Many aspects of the ongoing service of a loan can also be automated, such as validating payments, maintaining account health, flagging exceptions, and generating records. Automated monitoring and tracking ensure that borrowers make timely payments. Specialized compliance software ensures that loans meet legal and regulatory standards to reduce the risk of fines and penalties.
By automating the process of collecting and analyzing data, lenders can apply modifications specific to the borrower’s financial situation. That not only saves time and cost but enhances borrower satisfaction.
Artificial intelligence has generated intense interest in the mortgage industry because of the technology’s potential to automate decisions that currently require expensive human judgment as well as to attend to details that people easily overlook.
For example, errors are a major cause of delays in loan processing. The average error rate for manual data entry can range from 1% to 5%, but that figure can be higher if the tax is complex or the data is confusing. Error rates are even higher for tasks that require complex decision-making or interpretation. In comparison, automated data entry technologies like robotic process automation (RPA) are as low as 0.1%.
AI-powered underwriting systems can quickly and accurately assess a borrower’s creditworthiness, reducing the risk of errors and minimizing the likelihood of default. Lenders can use machine learning to pore over millions of credit records and identify high-risk borrowers according to factors that a human operator wouldn’t even consider.
AI can monitor loan performance and detect early warning signs of default, such as a change in spending patterns. Machine learning can even be applied to recommend proactive measures to address issues before they become serious problems.
In the paper- and human-intensive process of loan modification, AI can automate the collection and analysis of data within regulatory guidelines and can recommend a plan that’s customized to the borrower.
Applying technology to the post-mortgage closing process needn’t be a “big bang” scenario. For example, RPA is a type of software that can be programmed to imitate routine tasks such as transposing figures from a document to a spreadsheet. It’s fast to implement, relatively inexpensive, and is appropriate for many labor-intensive functions such as verifying the completion of checklist items or even post-closing audits. That reduces errors and frees up employees to work on more challenging tasks. Fannie Mae and Freddie Mac, which regulate most mortgage loans in the United States, both recommend the use of RPA.

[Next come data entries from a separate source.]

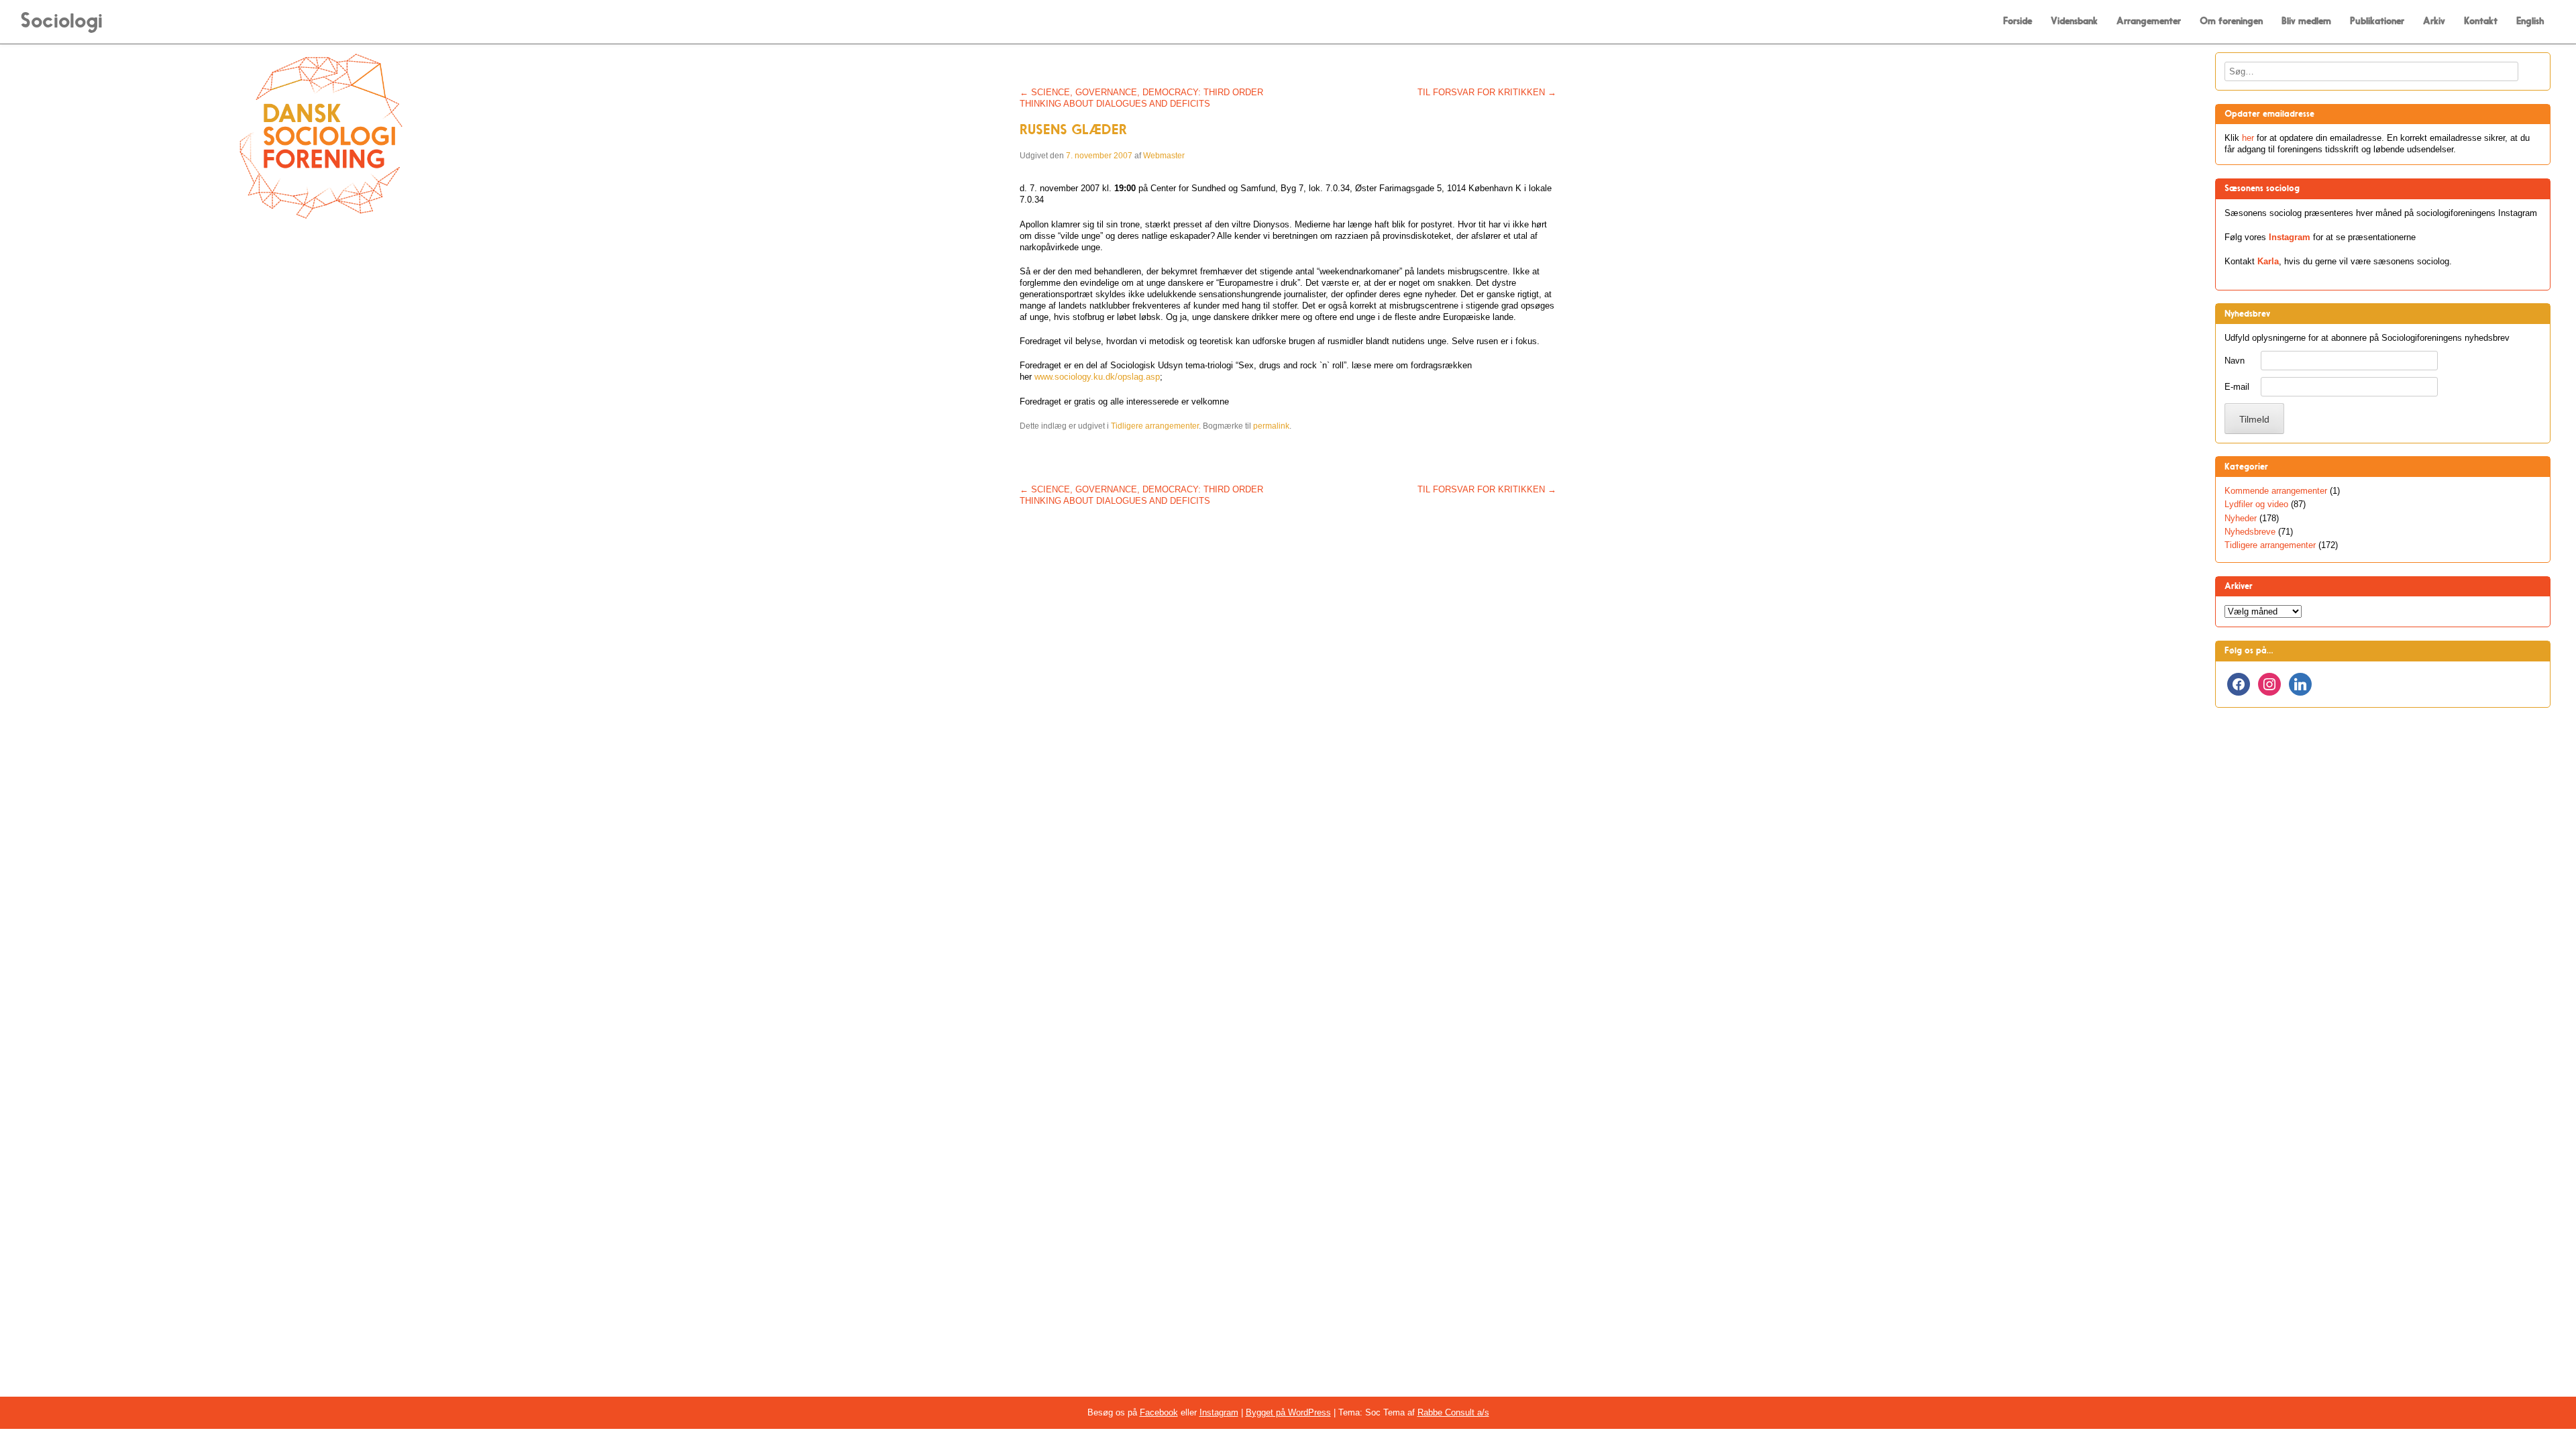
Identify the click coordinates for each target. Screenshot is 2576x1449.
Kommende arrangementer (2275, 491)
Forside (2017, 21)
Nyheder (2240, 518)
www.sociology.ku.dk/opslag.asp (1097, 377)
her (2248, 138)
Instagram (2289, 237)
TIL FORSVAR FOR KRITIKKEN (1486, 92)
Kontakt (2481, 21)
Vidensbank (2074, 21)
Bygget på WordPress (1288, 1412)
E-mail (2236, 387)
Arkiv (2434, 21)
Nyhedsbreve (2249, 532)
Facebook (1159, 1412)
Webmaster (1164, 155)
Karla (2268, 261)
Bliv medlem (2306, 21)
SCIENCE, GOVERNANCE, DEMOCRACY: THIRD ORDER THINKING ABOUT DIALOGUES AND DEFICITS (1141, 98)
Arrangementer (2148, 21)
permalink (1271, 426)
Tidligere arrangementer (1155, 426)
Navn (2234, 361)
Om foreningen (2231, 21)
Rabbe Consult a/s (1453, 1412)
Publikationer (2377, 21)
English (2530, 21)
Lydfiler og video (2256, 504)
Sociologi (61, 20)
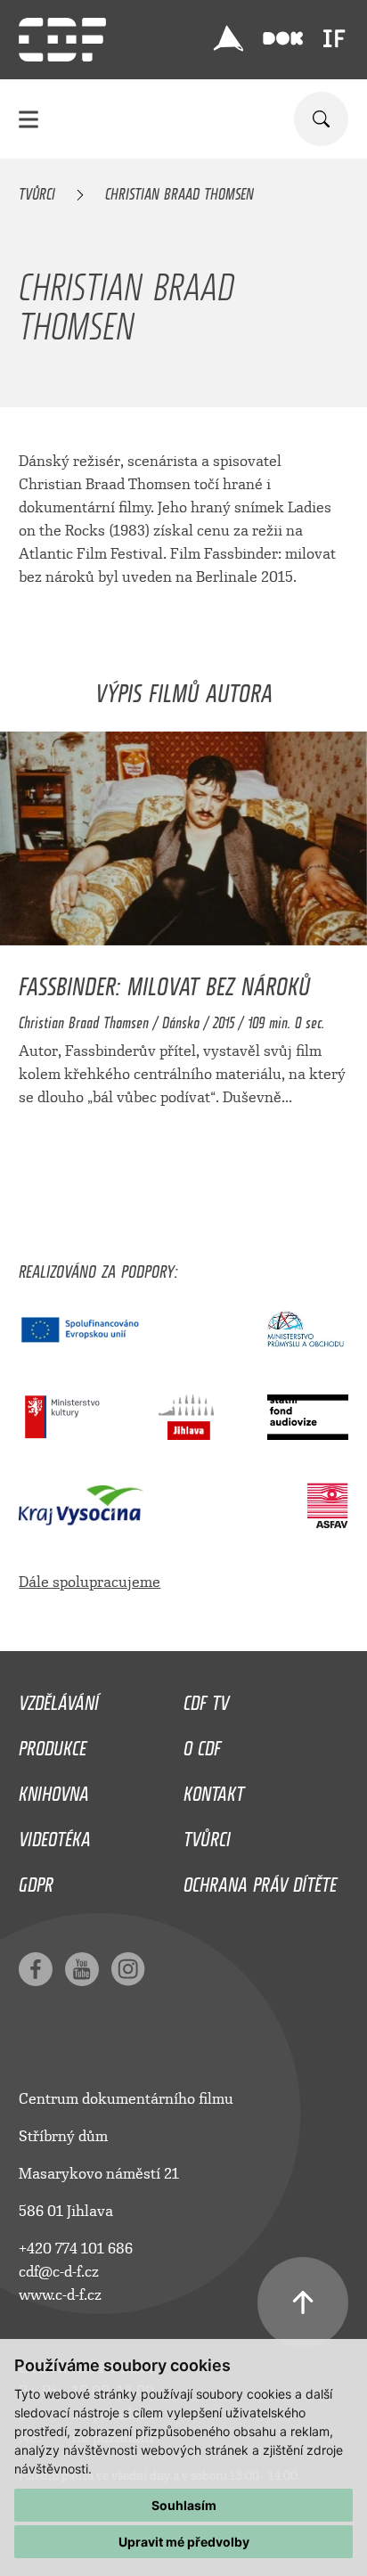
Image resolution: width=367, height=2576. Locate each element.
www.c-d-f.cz (60, 2294)
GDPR (36, 1880)
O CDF (202, 1743)
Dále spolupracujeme (89, 1582)
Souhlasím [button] (183, 2505)
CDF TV (206, 1698)
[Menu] (28, 118)
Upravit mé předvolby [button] (183, 2541)
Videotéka (55, 1834)
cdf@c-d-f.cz (59, 2271)
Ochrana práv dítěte (260, 1880)
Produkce (52, 1743)
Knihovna (54, 1789)
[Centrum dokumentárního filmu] (62, 39)
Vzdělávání (59, 1698)
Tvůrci (37, 190)
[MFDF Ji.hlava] (229, 38)
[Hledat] (321, 119)
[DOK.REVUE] (283, 39)
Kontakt (214, 1789)
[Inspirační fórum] (334, 38)
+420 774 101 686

Don’t overlook automation’s collateral influence on employee morale, an issue that has become more urgent during the post-COVID-19 “great resignation.” Some 85% of executives who responded to a 2021 International Data Corp. said that improved employee experience and higher employee engagement translate into better customer experience and higher revenues. Technologies that offload mundane tasks from employees contribute to improved job satisfaction, lower turnover, and higher productivity.
The mortgage post-closing process will never be entirely risk-free, but the judicious use of automation can make a complex and error-prone process a little easier on everyone.